_Reading passage_

+++++

Analysing "Received" header keywords
as antispam and whitelisting measure
I was sort of fed up to discover that some of my antispam procmail
rules sometime generate false positives for messages coming from my legitimate
correspondents (or better, that my legitimate correspondents send badly behaved
mail which triggers my antispam rules, but which I could stand to accept, considering
who they come from).
So I set up a little device which will be able to whitelist messages coming either
from local hosts inside my LAN, or entering from a list of trusted mail exchangers.
To determine the mail exchanger, I use the Received> keywords in the
message header.
Since the above can be of general use I make available, with no guarantee or
liability, what I have done according to the
GNU GPL.
Please follow these steps for installation :
- Insert in your .procmailrc, in the place most appropriate for
it, a line calling my rule, e.g. if $PMDIR is your procmail rule directory
INCLUDERC = $PMDIR/rc.received
- Get and install in such directory the following file
rc.received
- Get and install in the same procmail directory the parsing awk file
rcvdparse.awk
- Optionally get and install in the same procmail directory or in a directory in
your path the analysis utility extractrcvd.csh
and its support awk file
rcvdanal.awk
- customize the two awk files in the same way (NB this is mandatory)
- Replace the value of string mylan with the class C IP address of
your LAN.
- Replace the value of string mymx1 and
mymx2 with the unqualified hostnames
of the MX of your domain (assumed inside your LAN), i.e. the machines
authorized to receive directly incoming mail for your domain.
- Replace the value of string myhost with the unqualified hostname
of the machine on which you are installing this stuff
- read the next section for usage
- rc.received analyses the mail message header Received keywords.
- the most recent of such keywords is the one recording the end reception on
your machine. In turn your machine could have received the mail from
- itself (localhost, 127.0.0.1)

+++++

Items stored from a collection:
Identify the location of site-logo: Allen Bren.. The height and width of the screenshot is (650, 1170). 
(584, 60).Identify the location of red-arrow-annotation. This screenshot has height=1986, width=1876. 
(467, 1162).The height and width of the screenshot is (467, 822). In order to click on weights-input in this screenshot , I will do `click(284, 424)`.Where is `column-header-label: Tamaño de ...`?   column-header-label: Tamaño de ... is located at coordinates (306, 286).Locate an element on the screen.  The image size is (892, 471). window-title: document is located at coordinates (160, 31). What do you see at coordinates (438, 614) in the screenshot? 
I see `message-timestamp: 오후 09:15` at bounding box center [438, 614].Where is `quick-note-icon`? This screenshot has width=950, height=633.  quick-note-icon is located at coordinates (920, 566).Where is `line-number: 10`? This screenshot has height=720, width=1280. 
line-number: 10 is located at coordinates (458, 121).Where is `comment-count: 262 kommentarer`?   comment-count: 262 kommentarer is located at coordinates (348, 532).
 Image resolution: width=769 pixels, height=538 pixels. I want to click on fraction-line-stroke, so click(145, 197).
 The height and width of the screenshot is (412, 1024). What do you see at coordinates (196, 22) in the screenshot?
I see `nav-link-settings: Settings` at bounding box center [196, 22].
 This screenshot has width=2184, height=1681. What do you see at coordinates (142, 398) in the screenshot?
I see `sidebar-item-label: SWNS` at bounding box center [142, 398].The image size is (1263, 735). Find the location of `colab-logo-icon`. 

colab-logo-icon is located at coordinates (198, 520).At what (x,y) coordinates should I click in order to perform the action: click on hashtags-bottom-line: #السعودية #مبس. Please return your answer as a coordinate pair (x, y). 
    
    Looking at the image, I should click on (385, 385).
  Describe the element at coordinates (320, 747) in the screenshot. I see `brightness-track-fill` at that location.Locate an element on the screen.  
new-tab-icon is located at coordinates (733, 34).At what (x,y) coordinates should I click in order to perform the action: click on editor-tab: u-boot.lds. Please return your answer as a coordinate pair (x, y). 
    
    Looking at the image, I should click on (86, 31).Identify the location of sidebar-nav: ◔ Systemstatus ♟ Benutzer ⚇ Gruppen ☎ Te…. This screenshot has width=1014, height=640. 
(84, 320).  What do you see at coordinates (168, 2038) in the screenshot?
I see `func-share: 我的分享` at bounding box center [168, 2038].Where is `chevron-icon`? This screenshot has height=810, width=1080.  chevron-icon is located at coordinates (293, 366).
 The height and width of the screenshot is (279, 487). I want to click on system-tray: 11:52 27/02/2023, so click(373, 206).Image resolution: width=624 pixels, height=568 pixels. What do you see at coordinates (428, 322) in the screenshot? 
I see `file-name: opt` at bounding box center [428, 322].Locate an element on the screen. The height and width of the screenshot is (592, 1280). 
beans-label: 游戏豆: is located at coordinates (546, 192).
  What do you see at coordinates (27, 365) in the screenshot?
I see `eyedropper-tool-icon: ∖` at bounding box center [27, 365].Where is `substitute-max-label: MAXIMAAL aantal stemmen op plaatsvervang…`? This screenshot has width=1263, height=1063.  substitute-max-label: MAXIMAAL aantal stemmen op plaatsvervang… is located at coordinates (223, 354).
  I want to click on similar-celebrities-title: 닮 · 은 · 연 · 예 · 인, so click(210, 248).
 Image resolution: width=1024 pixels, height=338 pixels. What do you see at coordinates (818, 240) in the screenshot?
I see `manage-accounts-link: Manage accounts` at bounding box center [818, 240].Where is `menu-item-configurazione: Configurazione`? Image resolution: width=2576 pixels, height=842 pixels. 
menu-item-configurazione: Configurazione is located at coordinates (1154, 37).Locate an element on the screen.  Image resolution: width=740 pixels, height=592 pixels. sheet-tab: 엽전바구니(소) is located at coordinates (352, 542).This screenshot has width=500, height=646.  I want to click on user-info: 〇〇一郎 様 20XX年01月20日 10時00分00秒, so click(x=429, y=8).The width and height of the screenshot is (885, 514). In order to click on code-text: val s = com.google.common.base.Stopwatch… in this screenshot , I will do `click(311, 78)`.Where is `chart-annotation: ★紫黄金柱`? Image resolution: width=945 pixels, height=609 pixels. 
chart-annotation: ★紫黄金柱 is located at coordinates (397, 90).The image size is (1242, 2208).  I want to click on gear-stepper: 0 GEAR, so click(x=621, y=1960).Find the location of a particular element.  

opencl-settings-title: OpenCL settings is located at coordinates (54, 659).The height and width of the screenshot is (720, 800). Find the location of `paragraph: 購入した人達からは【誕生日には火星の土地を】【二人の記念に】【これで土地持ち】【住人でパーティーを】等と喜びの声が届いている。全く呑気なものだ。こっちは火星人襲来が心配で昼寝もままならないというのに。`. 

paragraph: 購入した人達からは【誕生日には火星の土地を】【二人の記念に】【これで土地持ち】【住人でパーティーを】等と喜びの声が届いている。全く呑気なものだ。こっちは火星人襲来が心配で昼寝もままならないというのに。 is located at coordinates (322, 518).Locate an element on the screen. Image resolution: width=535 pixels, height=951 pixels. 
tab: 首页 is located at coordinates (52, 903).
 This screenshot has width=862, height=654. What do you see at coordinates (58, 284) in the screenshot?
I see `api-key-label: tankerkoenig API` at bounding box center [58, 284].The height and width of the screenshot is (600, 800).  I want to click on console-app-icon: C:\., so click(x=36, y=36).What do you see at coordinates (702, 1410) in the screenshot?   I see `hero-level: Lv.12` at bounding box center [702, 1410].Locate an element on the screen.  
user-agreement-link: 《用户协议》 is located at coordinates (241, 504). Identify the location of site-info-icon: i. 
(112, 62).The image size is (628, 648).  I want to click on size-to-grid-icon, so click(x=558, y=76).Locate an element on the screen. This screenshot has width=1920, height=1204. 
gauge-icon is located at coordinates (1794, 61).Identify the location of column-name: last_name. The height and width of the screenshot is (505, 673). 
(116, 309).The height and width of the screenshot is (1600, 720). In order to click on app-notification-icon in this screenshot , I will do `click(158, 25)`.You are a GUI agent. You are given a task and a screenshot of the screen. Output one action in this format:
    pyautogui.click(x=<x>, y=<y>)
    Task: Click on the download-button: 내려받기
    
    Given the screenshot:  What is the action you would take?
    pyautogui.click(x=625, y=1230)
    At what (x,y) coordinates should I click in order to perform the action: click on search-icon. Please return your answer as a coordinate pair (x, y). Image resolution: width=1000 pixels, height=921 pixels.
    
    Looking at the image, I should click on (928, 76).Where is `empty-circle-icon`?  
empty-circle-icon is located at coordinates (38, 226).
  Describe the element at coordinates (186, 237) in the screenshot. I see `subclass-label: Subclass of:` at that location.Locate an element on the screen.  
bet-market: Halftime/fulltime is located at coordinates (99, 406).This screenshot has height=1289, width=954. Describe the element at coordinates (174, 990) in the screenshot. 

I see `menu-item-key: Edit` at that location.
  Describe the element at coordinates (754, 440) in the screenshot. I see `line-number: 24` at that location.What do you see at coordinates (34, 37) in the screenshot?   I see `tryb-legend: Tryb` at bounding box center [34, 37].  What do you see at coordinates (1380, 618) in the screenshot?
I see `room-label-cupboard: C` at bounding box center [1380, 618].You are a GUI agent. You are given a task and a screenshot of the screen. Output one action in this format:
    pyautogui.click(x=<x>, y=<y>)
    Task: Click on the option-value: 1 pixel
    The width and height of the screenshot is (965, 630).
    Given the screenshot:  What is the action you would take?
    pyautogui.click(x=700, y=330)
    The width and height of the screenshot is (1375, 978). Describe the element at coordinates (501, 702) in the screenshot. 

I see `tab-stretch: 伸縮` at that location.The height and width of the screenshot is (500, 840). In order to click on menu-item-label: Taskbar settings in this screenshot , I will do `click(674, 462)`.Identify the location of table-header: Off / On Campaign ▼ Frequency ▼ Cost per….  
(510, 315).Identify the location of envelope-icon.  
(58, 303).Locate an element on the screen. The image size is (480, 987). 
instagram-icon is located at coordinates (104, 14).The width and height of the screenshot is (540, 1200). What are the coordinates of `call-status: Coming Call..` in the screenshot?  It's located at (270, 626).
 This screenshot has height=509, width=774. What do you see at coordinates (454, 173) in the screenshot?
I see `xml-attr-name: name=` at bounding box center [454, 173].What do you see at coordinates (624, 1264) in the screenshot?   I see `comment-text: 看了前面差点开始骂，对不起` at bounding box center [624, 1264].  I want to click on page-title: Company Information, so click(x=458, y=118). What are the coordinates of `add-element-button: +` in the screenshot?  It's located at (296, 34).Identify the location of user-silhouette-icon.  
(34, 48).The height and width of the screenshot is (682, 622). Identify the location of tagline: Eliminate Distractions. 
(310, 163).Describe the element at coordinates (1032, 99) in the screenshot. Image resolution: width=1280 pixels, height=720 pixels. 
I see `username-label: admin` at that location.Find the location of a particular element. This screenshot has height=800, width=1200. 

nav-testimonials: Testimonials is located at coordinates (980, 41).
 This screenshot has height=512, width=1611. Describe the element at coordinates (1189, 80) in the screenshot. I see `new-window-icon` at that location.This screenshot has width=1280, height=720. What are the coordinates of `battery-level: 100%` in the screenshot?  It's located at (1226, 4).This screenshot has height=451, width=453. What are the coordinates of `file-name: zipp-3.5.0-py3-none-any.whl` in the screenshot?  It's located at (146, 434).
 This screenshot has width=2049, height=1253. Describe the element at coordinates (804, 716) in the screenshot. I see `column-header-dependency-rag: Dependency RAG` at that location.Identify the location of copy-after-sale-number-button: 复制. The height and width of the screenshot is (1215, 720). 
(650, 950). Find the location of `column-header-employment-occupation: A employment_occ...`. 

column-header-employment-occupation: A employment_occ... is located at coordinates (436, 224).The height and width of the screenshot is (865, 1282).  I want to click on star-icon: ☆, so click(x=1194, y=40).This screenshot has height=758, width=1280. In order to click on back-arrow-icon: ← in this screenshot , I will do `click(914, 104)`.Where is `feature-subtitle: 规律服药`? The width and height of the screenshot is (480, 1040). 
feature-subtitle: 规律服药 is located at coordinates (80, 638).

+++++

_Exercise prompt_
Pick up the procmail write-up on using Received header keywords for whitelisting, continuing after its final line.

_Exercise output_
- directly from another machine of your LAN, with the exception of the
two MX. Both cases will be considered as "local direct"
- from one of the two MX (requiring further analysis)
- any other case is treated as "unknown" and is possibly an error
- if the message came through an MX, there will be two keywords containing
the hostname of the MX. One will record the connection between the MX and
your own host, and since it has been dealt with above, should be ignored
further.
- the other keyword will contain the connection to the MX from the next host
which in turn can be
- another host on your LAN, which is considered as "local relayed
- an external host, which should be the MX of SMTP server of the originating
domain. We are interested in the IP address of such machine
- The awk scripts quoted above (called by rc.received or called manually)
return such IP address (or the fixed values LOCAL DIRECT,
LOCAL RELAYED or UNKNOWN)
- rc.received compares such returned IP address with the content of a
whitelist file mx.analysis.sort and sets a variable TRUSTEDMX=yes
if it matches.
- It is your responsibility to provide the file mx.analysis.sort, which
should list the trusted IPs of the domains with which you have a regular
correspondence. One IP per line, followed by an optional comment. It is up
to you to sort the file per domain or per IP according to your choice. Include
at the front the three mandatory lines.
This is an example of mx.analysis.sort
LOCAL.DIRECT # do not remove
LOCAL.RELAYED # do not remove
LOCAL.PERHAPS # do not remove (same host ?)
140.211.11.2 # spamassassin mailing list on mail.apache.org
...
- You can then use TRUSTEDMX in further procmail rules as a favourable
score to avoid false positives in spam scoring rules. E.g. via conditions like
this
* -999^0 TRUSTEDMX ?? yes
- The (optional) analysis utility extractrcvd.csh
is supplied as an aid in determining the MX IP of a message (so that you can
manually insert it in the whitelist).
This utility is used piping into it the entire mail message with full headers.
The way to do this are dependent on your Mail User Agent. The following works
with pine or alpine
- while viewing a message (or while positioned on it in the message index)
- issue command H to make sure full header display is on
- issue the pipe | command
- In response to the "Pipe message n to:" prompt, type in the full path
of extractrcvd.csh
- in reply you will get a listing like this (type E to exit the viewer
when done)
message From: "Some Body" <Q.U.Alcuno@rcm.inet.it>
Received: from oort.lambrate.inaf.it (oort.lambrate.inaf.it [155.253.16.49])by poseidon.lambrate.ina...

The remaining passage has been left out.